Unia gnoi Tuska. Tusk gnoi Polaków, Polacy nie mają kogo gnoić, więc gnoja się pomiędzy sobą – napisał na Twitterze (jakoś nie mogę przestawić się na „X”) Rafał Otoka-Frąckiewicz, a ja zasępiłem się nad geniuszem tej krótkiej, acz smutnej sentencji.
Z Rafałem stosunki mamy dość złożone, jak na złożonych ludzi przystało. Czasem się zgadzamy, czasem się żremy, ale generalnie mam wrażenie, że dość się lubimy. Ja dodatkowo uważam, że w tym co robi dotyka go czasem przeboska ręka geniuszu. I tak wydaje mi się w przypadku tego krótkiego stwierdzenia, które a prosty sposób opisuje mechanizm podległości, w który sami się wpędzamy.
Nasza wina
Prawdą jest bowiem, że rządzi nami dzisiaj ktoś w rodzaju niemieckiego gubernatora, który za nic ma interesy, bezpieczeństwo czy dobrobyt Polaków. Prawdą jest, że rządzi nie dlatego, że wygrał wybory, tylko dlatego że był sprytniejszy od obecnej największej partii opozycyjnej, która w istocie wybory wygrała i zbudował sobie koalicjantów. Prawda jest również to, że w zasadzie nie tyle rządzi co sprawia wrażenie jakby wykonywał polecenia tych, którzy i tak nim pomiatają i wycierają nim, jak podczas ostatniej wizyty pryncypała Olafa Scholza, podłogę.

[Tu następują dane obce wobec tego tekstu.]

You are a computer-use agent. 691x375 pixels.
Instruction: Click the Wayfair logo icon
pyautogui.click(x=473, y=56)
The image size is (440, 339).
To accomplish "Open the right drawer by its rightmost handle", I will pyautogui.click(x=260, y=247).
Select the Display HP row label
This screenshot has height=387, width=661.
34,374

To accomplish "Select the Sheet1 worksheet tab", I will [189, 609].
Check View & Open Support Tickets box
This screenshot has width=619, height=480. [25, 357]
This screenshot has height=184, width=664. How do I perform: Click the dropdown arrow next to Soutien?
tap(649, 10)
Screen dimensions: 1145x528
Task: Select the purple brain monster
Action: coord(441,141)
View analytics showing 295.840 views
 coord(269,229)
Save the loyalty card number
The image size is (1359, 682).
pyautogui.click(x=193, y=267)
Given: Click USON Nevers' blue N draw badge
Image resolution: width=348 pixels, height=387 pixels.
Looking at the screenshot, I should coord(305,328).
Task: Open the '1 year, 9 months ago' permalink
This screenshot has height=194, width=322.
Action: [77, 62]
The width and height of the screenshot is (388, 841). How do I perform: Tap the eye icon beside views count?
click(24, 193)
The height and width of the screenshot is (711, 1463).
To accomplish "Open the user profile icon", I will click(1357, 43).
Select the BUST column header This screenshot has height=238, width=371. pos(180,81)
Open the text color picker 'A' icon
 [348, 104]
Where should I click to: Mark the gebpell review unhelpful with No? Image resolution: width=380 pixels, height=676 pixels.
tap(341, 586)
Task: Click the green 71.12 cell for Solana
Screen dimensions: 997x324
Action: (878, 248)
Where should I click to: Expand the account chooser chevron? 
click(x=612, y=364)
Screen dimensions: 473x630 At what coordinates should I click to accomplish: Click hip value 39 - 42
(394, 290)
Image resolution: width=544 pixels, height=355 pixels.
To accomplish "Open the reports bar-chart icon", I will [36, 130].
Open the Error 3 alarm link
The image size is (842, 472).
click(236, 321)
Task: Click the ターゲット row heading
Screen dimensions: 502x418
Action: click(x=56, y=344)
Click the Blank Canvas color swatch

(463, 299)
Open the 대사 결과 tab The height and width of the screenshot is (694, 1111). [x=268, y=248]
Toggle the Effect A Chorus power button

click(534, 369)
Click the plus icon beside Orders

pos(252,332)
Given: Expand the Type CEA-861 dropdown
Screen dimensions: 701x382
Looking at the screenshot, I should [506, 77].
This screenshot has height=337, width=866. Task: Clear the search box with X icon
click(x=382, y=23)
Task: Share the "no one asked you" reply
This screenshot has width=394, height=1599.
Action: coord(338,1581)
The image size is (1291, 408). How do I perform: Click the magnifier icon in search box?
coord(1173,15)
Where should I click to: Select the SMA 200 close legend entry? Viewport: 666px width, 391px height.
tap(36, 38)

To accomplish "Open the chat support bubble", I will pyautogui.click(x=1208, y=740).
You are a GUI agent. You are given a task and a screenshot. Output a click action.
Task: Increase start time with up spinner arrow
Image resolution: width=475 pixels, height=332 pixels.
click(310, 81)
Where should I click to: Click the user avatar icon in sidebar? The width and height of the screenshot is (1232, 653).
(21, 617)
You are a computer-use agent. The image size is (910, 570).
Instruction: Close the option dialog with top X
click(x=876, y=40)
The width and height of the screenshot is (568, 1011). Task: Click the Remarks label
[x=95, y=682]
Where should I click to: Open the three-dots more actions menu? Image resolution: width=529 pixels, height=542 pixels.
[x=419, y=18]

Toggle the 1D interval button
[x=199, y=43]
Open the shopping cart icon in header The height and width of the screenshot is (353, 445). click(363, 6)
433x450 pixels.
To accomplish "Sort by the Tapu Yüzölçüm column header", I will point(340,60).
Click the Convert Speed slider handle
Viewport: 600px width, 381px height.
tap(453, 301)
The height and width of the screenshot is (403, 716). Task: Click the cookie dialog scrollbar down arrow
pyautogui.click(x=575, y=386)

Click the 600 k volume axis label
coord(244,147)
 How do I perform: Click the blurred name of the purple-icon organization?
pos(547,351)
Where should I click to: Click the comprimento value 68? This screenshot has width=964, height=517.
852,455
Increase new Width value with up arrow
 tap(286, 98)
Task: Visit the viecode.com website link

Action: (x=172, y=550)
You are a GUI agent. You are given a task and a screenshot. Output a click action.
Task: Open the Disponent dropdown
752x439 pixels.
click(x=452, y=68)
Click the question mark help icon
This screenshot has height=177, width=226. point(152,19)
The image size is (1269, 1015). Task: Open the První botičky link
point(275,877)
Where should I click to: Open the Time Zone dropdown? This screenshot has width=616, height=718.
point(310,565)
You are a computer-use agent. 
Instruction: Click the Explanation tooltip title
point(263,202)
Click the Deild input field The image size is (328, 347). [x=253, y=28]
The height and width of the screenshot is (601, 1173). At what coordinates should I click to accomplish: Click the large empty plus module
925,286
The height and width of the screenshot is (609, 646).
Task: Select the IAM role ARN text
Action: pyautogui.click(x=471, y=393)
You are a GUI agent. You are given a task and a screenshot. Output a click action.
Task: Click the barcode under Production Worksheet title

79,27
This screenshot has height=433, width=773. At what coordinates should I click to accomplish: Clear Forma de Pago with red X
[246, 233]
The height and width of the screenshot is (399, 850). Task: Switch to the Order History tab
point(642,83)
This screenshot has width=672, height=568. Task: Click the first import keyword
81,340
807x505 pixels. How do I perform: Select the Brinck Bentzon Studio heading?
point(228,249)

No i co z tego, skoro największa w tym nasza wina? Wszystkie te ułożone w kolejne piętra narośla są w stanie na nas pasożytować i nas gnoić głównie dlatego, że daliśmy się podzielić do tego stopnia, że bardziej nienawidzimy wewnętrznych „tamtych” niż jesteśmy w stanie dostrzec zagrożenia zewnętrzne. Gdyby, nie daj Boże, ktoś na nas napadł i wybuchłaby w Polsce regularna wojna, prawdopodobnie w większym stopniu niż agresor, zajmowałaby nas satysfakcja, że „tamci” w końcu „oberwą za swoje”. A przynajmniej takie by można odnieść wrażenie po doświadczeniach naszego codziennego życia publicznego. Co prawda istnieje też wersja, według której „w chwilach kryzysu potrafimy się zjednoczyć”, ale tak na wszelki wypadek może lepiej nie sprawdzać.
Wrogowie nie mają zbyt wiele do roboty
Przez cały ten bajzel nie jesteśmy w stanie uzgodnić nawet minimalnej płaszczyzny wspólnego interesu. Oczywiście antypatriotyczna propaganda, która ma nas pozbawić poczucia wspólnoty nie jest tu bez znaczenia, ale gdybyśmy byli w stanie ze sobą rozmawiać, ta w dużym stopniu, prawdopodobnie trafiałaby w pustkę.
Pewną jaskółką nadziei są tutaj przeróżne oddolne ruchy wspierające rozwój Polski. Rany, jak dobrze wiedzieć, że wokół hasła rozwoju potrafią skupić się i konfederata i pisowiec i razemek i nawet jakiś platformers się uchowa. Jednocześnie jednak trudno nie odnieść wrażenia, że to za późno, za płytko. Mleko nie tyle już się wylało, co każdego dnia leje się strumieniem szerokim jak wodospad Niagara. W tej sytuacji nasi wrogowie w sumie nie mają zbyt wiele do roboty, w zasadzie niszczą nas naszymi własnymi rękoma, podczas gdy nasze oczy niejako niezależnie od kończyn, z przerażeniem relacjonują załamanemu mózgowi rosnącą skalę strat.
Dlatego postanowiłem, za pozwoleniem, ująć sentencję Otoki-Frąckiewicza w formę rysunku, choć też pozwoliłem sobie „Unię” zastąpić „Niemcami”, co wydaje się w ostatnich dniach nieco bardziej aktualne. No ale jeśli ktoś zapyta „a co to za różnica”, to też będzie miał rację.